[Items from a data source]
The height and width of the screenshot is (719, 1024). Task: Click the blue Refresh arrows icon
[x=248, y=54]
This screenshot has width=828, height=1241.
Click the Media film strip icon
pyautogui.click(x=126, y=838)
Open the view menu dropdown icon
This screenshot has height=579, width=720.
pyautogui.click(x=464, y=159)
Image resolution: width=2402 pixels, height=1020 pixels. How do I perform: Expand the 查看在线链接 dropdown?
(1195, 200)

==

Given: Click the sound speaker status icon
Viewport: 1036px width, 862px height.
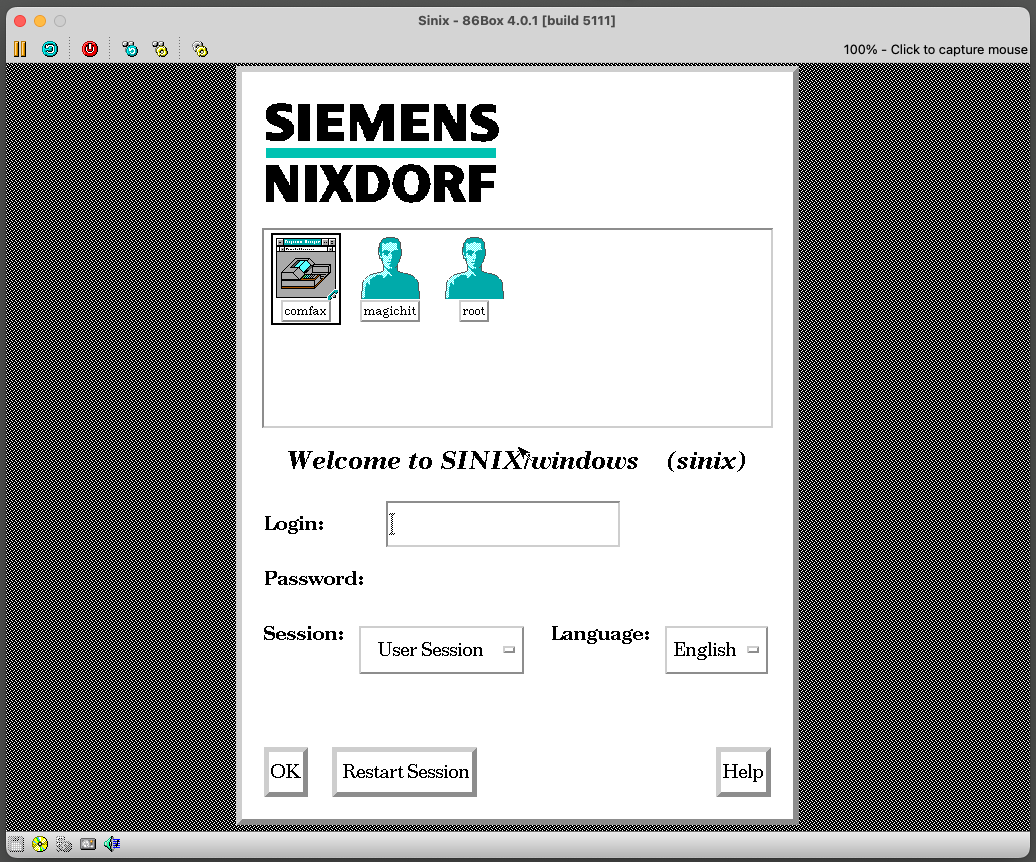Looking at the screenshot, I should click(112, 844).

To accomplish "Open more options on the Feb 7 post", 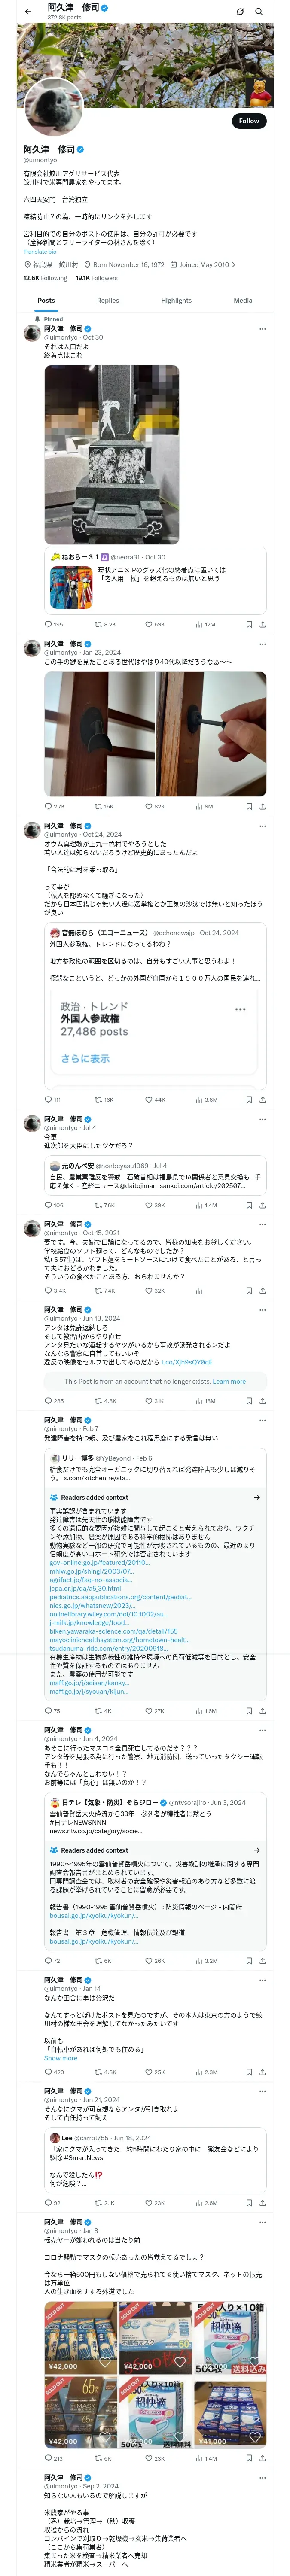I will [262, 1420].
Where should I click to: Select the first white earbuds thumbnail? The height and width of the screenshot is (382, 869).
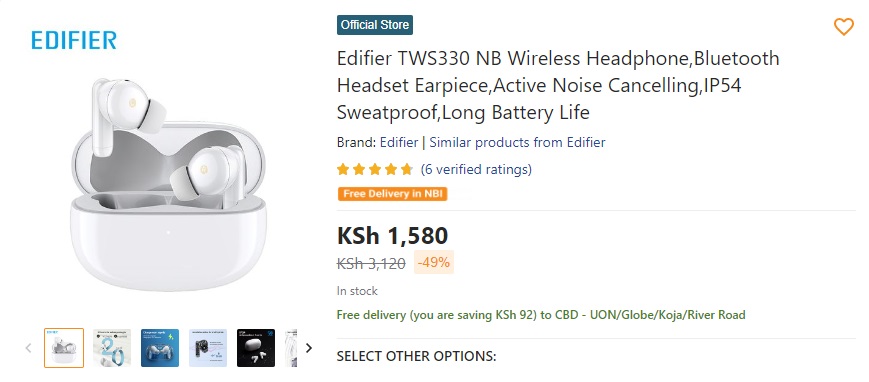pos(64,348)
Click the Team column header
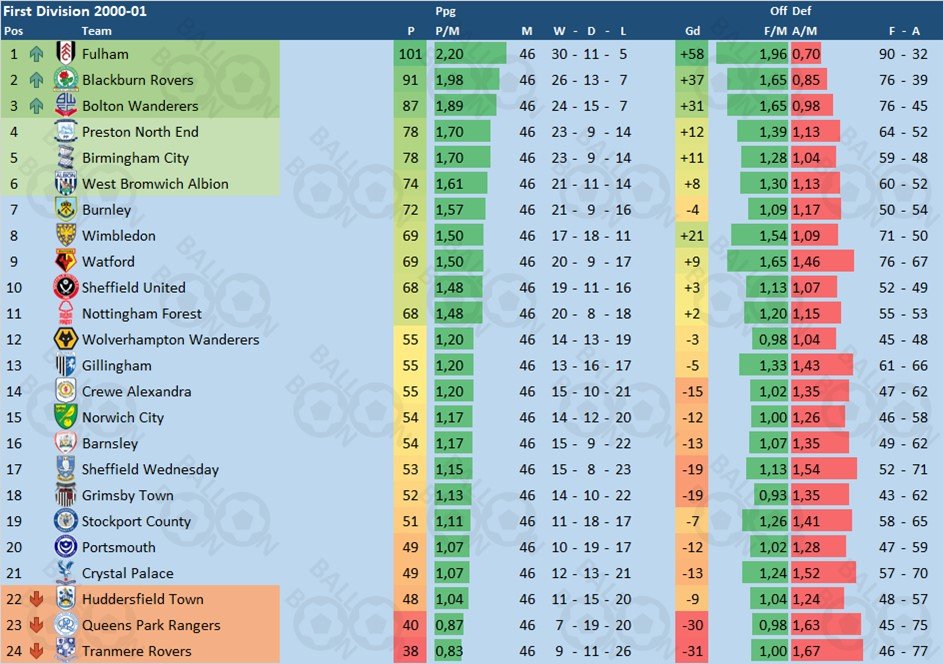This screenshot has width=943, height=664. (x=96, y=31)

▶ **Your assignment**
Write out exactly the lines that fall from the line with "The height and width of the screenshot is (719, 1024)." to the line with "This screenshot has width=828, height=1241." in the records above, keeping both ends.

▶ **Reply to the exercise**
The height and width of the screenshot is (719, 1024). Task: Click the blue Refresh arrows icon
[x=248, y=54]
This screenshot has width=828, height=1241.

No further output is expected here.